What is expected »
In the DeepO-GlcNAc abstract below, list each performance figure reported for DeepO-GlcNAc on the independent dataset, with its value.

AUTHOR=Zhang Liyuan , Deng Tingzhi , Pan Shuijing , Zhang Minghui , Zhang Yusen , Yang Chunhua , Yang Xiaoyong , Tian Geng , Mi Jia TITLE=DeepO-GlcNAc: a web server for prediction of protein O-GlcNAcylation sites using deep learning combined with attention mechanism JOURNAL=Frontiers in Cell and Developmental Biology VOLUME=12 YEAR=2024 URL=https://www.frontiersin.org/journals/cell-and-developmental-biology/articles/10.3389/fcell.2024.1456728 DOI=10.3389/fcell.2024.1456728 ISSN=2296-634X ABSTRACT=Introduction

Protein O-GlcNAcylation is a dynamic post-translational modification involved in major cellular processes and associated with many human diseases. Bioinformatic prediction of O-GlcNAc sites before experimental validation is a challenge task in O-GlcNAc research. Recent advancements in deep learning algorithms and the availability of O-GlcNAc proteomics data present an opportunity to improve O-GlcNAc site prediction.

Objectives

This study aims to develop a deep learning-based tool to improve O-GlcNAcylation site prediction.

Methods

We construct an annotated unbalanced O-GlcNAcylation data set and propose a new deep learning framework, DeepO-GlcNAc, using Long Short-Term Memory (LSTM), Convolutional Neural Networks (CNN) combined with attention mechanism.

Results

The ablation study confirms that the additional model components in DeepO-GlcNAc, such as attention mechanisms and LSTM, contribute positively to improving prediction performance. Our model demonstrates strong robustness across five cross-species datasets, excluding humans. We also compare our model with three external predictors using an independent dataset. Our results demonstrated that DeepO-GlcNAc outperforms the external predictors, achieving an accuracy of 92%, an average precision of 72%, a MCC of 0.60, and an AUC of 92% in ROC analysis. Moreover, we have implemented DeepO-GlcNAc as a web server to facilitate further investigation and usage by the scientific community.

Conclusion

Our work demonstrates the feasibility of utilizing deep learning for O-GlcNAc site prediction and provides a novel tool for O-GlcNAc investigation.

Given material »
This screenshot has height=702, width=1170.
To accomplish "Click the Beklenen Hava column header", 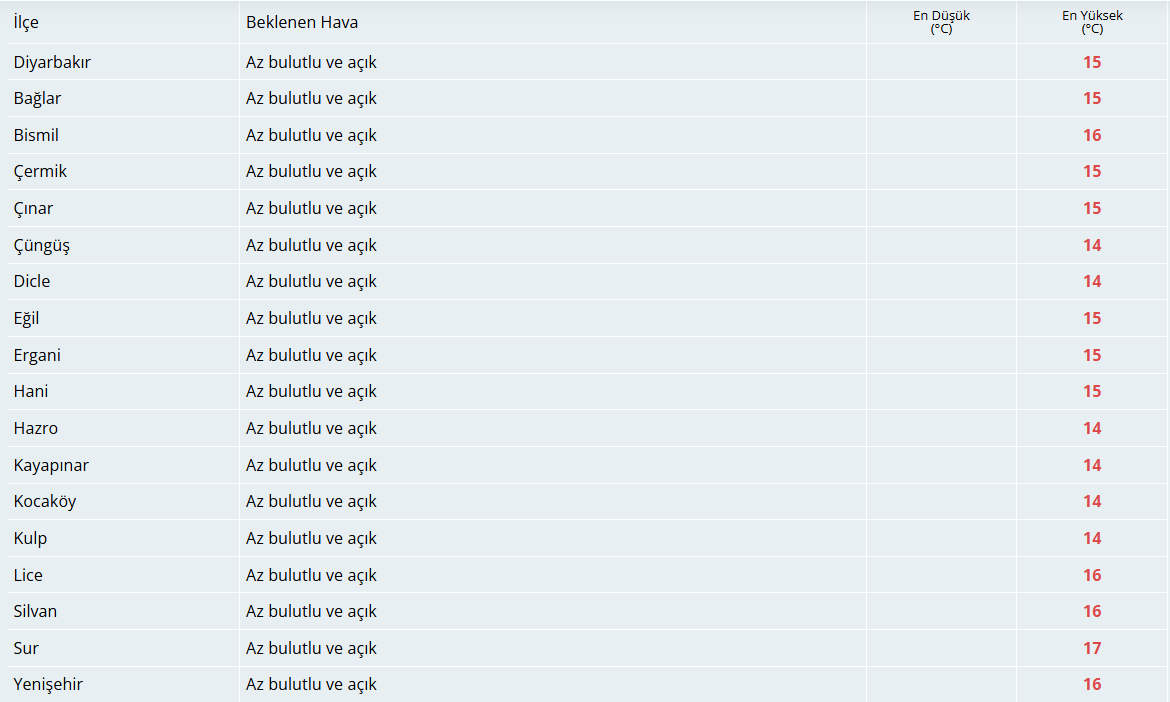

Answer for this exercise »
- Accuracy: 92%
- Average precision: 72%
- MCC: 0.60
- AUC in ROC analysis: 92%